Konference: 2015 51th ASCO Annual Meeting - účast ČR
Kategorie: Gastrointestinální nádory
Téma: Publication-only abstracts
Číslo abstraktu: e15182
Autoři: MD Edward M. Wolin; Prof. M.D. Martyn E. Caplin, FRCP; Prof. Dr. Marianne E. Pavel, M.D.; Prof. M.D. Jaroslaw B. Cwikla; Prof. M.D. Alexandria T. Phan; M.D. Markus Raderer; MUDr. Eva Sedláčková, MBA; Prof. M.D. Guillaume Cadiot, Ph.D.; MD Jaume Capdevila; M.D. Lucy R. Wall ; M.D. Guido Rindi, Ph.D.; Alison Langley; Edda Gomez-Panzani; Prof. M.D. Philippe B. Ruszniewski
Background: CLARINET showed antitumor effects with LAN 120 mg in metastatic intestinal/pancreatic NETs. Here, we characterize treatment effects within subgroups defined post hoc by baseline BMI. Methods: CLARINET was a 96-wk randomized trial of patients with metastatic grade 1/2 (Ki-67 <10%) non-functioning intestinal/pancreatic NETs (NCT00353496). Patients received LAN 120 mg (N=101) or placebo (PBO; n=103) every 4 wks. Patient subgroups are based on well-known WHO BMI categories. Median progression-free survival (PFS) [95% CI] was determined by Kaplan–Meier method, and HRs and CIs with Cox proportional hazards model with single term for treatment (both intent-to-treat population); summary statistics were used for adverse events (AEs) (safety population).
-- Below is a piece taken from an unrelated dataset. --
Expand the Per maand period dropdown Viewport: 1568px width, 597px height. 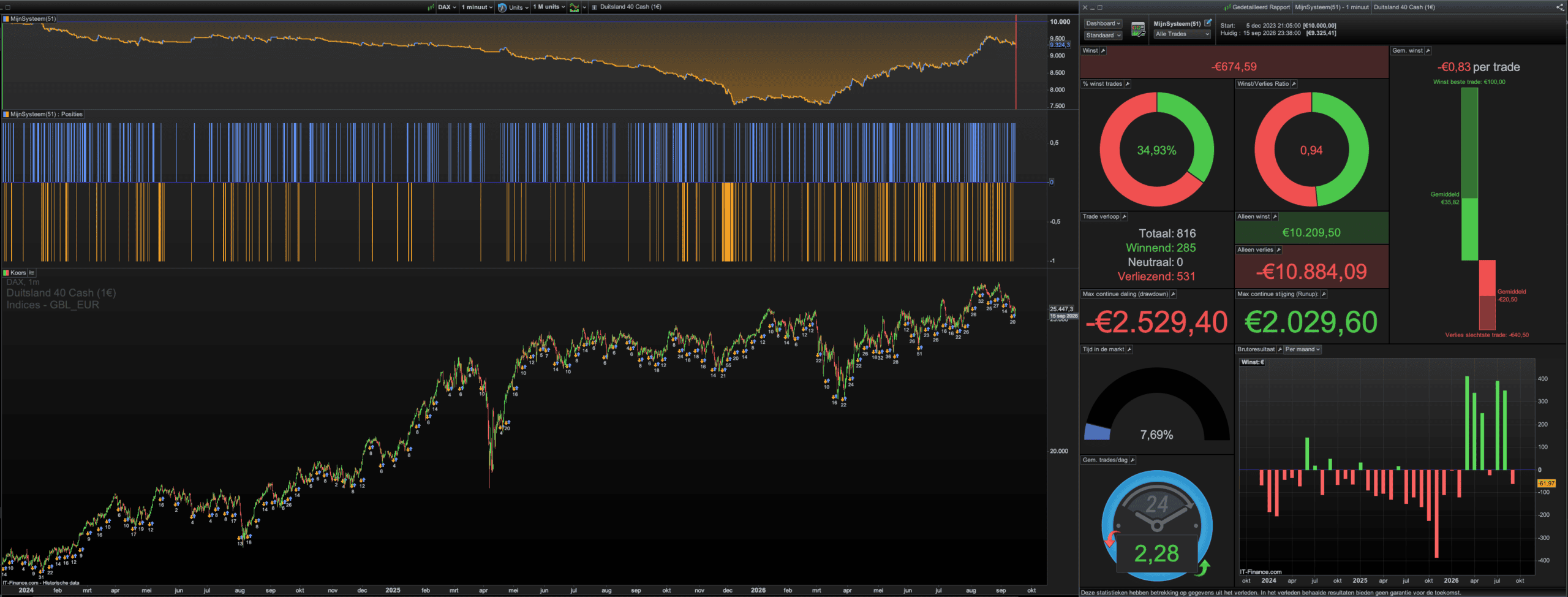coord(1303,349)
PFS analyses investigated only consistency of treatment effects across subgroups as the study was not otherwise powered for such analyses. Results: LAN median PFS was not reached in any BMI subgroup (vs 13–24 months for PBO); HRs favored LAN and were generally consistent with the overall population (Table). Incidences of AEs overall were similar across BMI and treatment groups; the most common AE was diarrhea (Table). Conclusions: CLARINET subgroup analyses suggest LAN has antitumor effects and a favorable safety/tolerability profile regardless of patient BMI. Clinical trial information: NCT00353496
BMI* |
18.5–<25.0 | 18.5–<25.0 | 25.0–<30.0 | 25.0–<30.0 | ≥30.0 | ≥30.0 |
---|---|---|---|---|---|---|
LAN | PBO | LAN | PBO | LAN | PBO | |
n | 34 | 38 | 38 | 29 | 24 | 27 |
PFS | ||||||
Median [95% CI] PFS, months |
NC | 13.0 [12.0,18.2] | NC | 24.4 [18.0,NC] | NC | 17.6 [9.0,24.5] |
HR for PD/death [95% CI] |
0.33 [0.16,0.67] | 0.71 [0.32,1.57] | 0.45 [0.19,1.05] | |||
Any AE, n (%) |
30 (88) | 35 (92) | 32 (84) | 26 (90) | 22 (92) | 24 (89) |
(Severe/moderate/ mild/missing, %) |
(32/29/24/3) | (32/39/21/0) | (16/55/13/0) | (34/41/14/0) | (25/46/17/4) | (22/52/15/0) |
Treatment-related AEs |
17 (50) | 8 (21) | 18 (47) | 10 (34) | 12 (50) | 9 (33) |
SAEs, n (%) | 9 (29) | 14 (37) | 8 (21) | 9 (31) | 4 (17) | 6 (22) |
Treatment-related SAEs |
0 | 0 | 1 (3) | 0 | 1 (4) | 1 (4) |
Withdrawals due to AEs, n (%) |
3 (9) | 0 | 0 | 3 (10) | 0 | 0 |
*BMI <18.5 kg/m2 omitted as n=5. HR, hazard ratio for PD/death with LAN vs. PBO; NC, not calculable; PD, progressive disease. Note: HR for overall population: 0.47 [0.30,0.73] (Caplin, 2014).